The DQL queries below can be run in Dynatrace using Notebooks Notebooks, Dashboards Dashboards, or Workflows Workflows.

1. Find high-cardinality network metric sources

Identify which network metric sources contribute the most to your metric cardinality. This helps pinpoint which metric sources ingest the most metrics so you can target optimization efforts where they have the greatest impact.

The metrics command scans a maximum of 100,000 series. For large environments, results may be truncated. If you hit this limit, use the queries in the next step to narrow the query scope.

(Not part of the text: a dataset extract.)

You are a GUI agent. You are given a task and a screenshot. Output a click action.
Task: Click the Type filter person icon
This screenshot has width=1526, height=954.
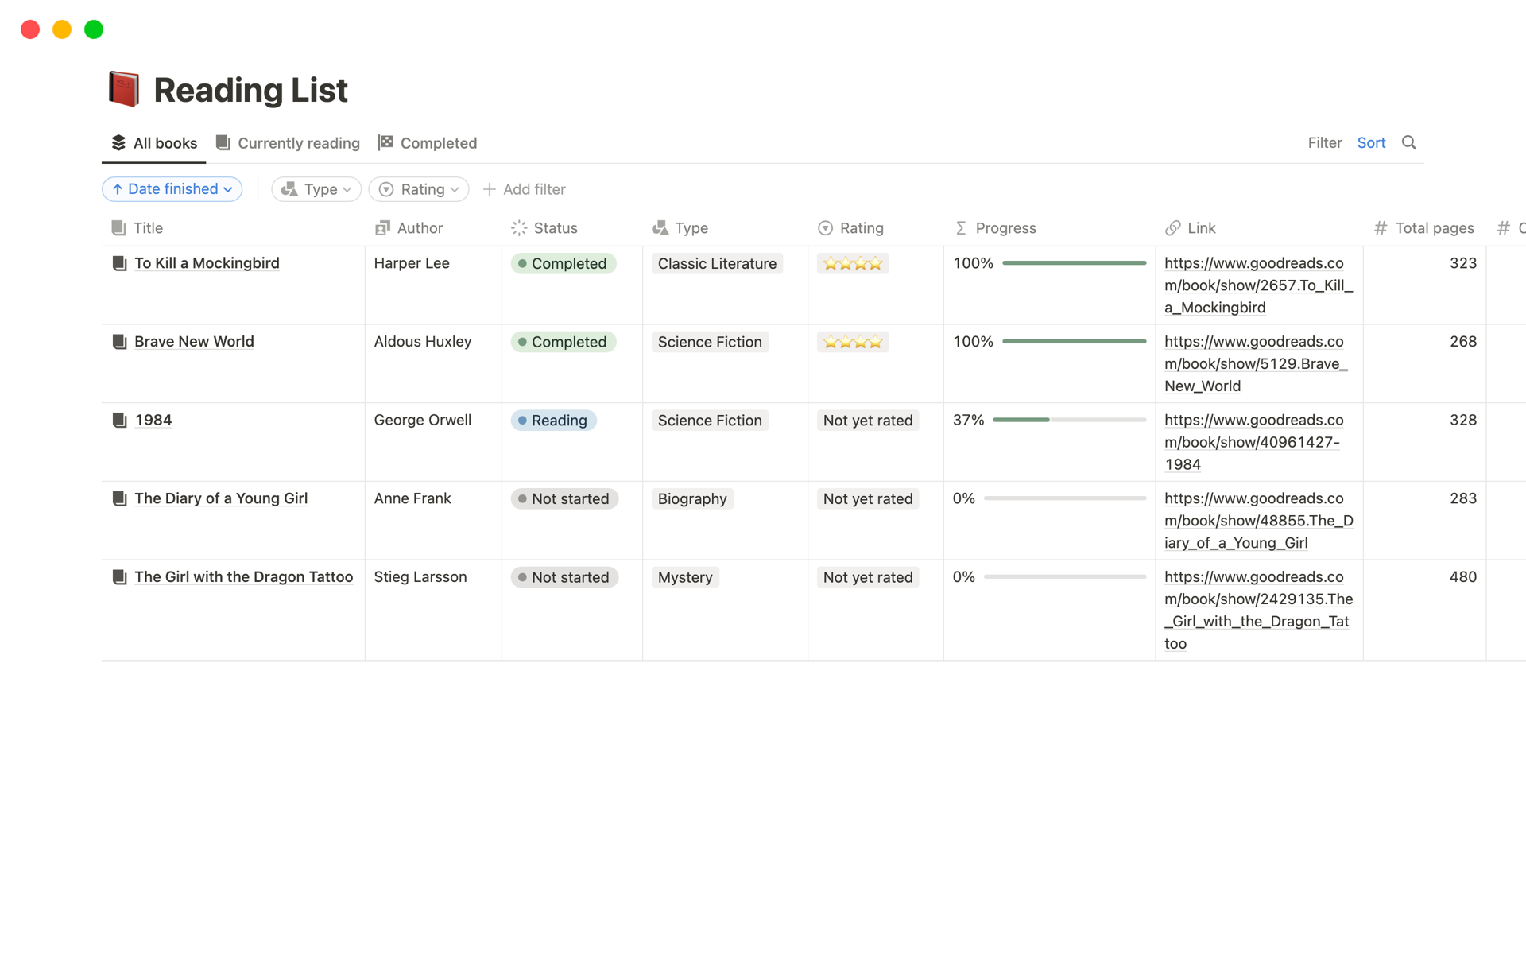pyautogui.click(x=290, y=189)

For details, see DQL metric commands.

metrics
| filter contains(dt.metrics.source, "f5")
or contains(dt.metrics.source, "snmp")
or contains(dt.metrics.source, "cisco")
or contains(dt.metrics.source, "palo-alto")
or contains(dt.metrics.source, "netscaler")
or contains(dt.metrics.source, "meraki")
or contains(dt.metrics.source, "forti")
or contains(dt.metrics.source, "firewall")
or contains(dt.metrics.source, "switch")
or contains(dt.metrics.source, "alteon")
| summarize count = count(), by: { dt.metrics.source }
| sort count desc

The following example shows the query executed in Notebooks Notebooks:

2. Drill down into metric keys

Once you identify high-cardinality sources, filter by those attributes and examine individual metric keys to see which specific metrics contribute the most to cardinality.

metrics
| filter dt.metrics.source == "metric_source_name"
| summarize count = count(), by: {metric.key}
| sort count desc

The following example shows the query executed in Notebooks Notebooks:

3. Analyze a specific metric key

Use the timeseries command to get the cardinality for a specific metric key.

timeseries count(metric.key, scalar: true)

For more details, see DQL timeseries examples.

The following example shows the query executed in Notebooks Notebooks:

Optimize cost

Reduce your network monitoring cost by decreasing the number of ingested metric data points.

Optimization can be applied at two levels:

  • At the source: in Extensions Extensions, adjust monitoring configurations to remove unnecessary feature sets or reduce monitored interfaces.
  • In Dynatrace: using OpenPipeline, selectively drop metrics when feature set granularity is insufficient.

The following best practice explains how to optimize at the source.

For OpenPipeline optimization, see Best practices for optimizing metrics cost.

Drop metrics and reduce metric cardinality

Select interfaces based on your use cases. For most enterprise switches or remote office routers, this means uplink interfaces and, optionally, critical interfaces such as video conferencing or wireless access points. Less important interfaces can be monitored through Syslog for availability only.

  1. Go to Extensions Extensions.
  2. Select the extension and go to Monitoring configurations.
  3. Choose a monitoring configuration and select > Edit.
    • Drop metrics: Disable feature sets you don't need.
    • Reduce cardinality: Add an interface alias filter to collect a targeted set of interfaces (for example, uplinks and critical WAN links). By default, a removable filter collects interfaces only if they are administratively up.
  4. Select Save to save the configuration.

Manage cost

Continuously validate network metrics

Continuously validate cardinality and ingest intervals as part of your CI/CD processes. Changes in instrumentation or configuration can unintentionally introduce excessive cardinality, overly frequent metric collection, or shifts in data behavior, all of which increase ingestion costs.

Use Dynatrace to automate these checks. Validate DQL queries through a Site Reliability Guardian (SRG) integrated into configuration workflows to detect data anomalies early. SRG evaluations can alert you when new code or configuration changes modify cardinality, scraping intervals, or other telemetry profile aspects.

Continuous validation lets teams correct instrumentation or adjust their network monitoring configuration before changes reach production.

Ensure costs are allocated

Allocate network monitoring costs to specific cost centers or products. Go to monitoring configurations and add cost allocation attributes (dt.cost.costcenter or dt.cost.product) as metadata.

For details, see Allocate your DPS costs.

Validate the business value of feature sets

To minimize data point volume and reduce cost, keep only feature sets that support defined use cases.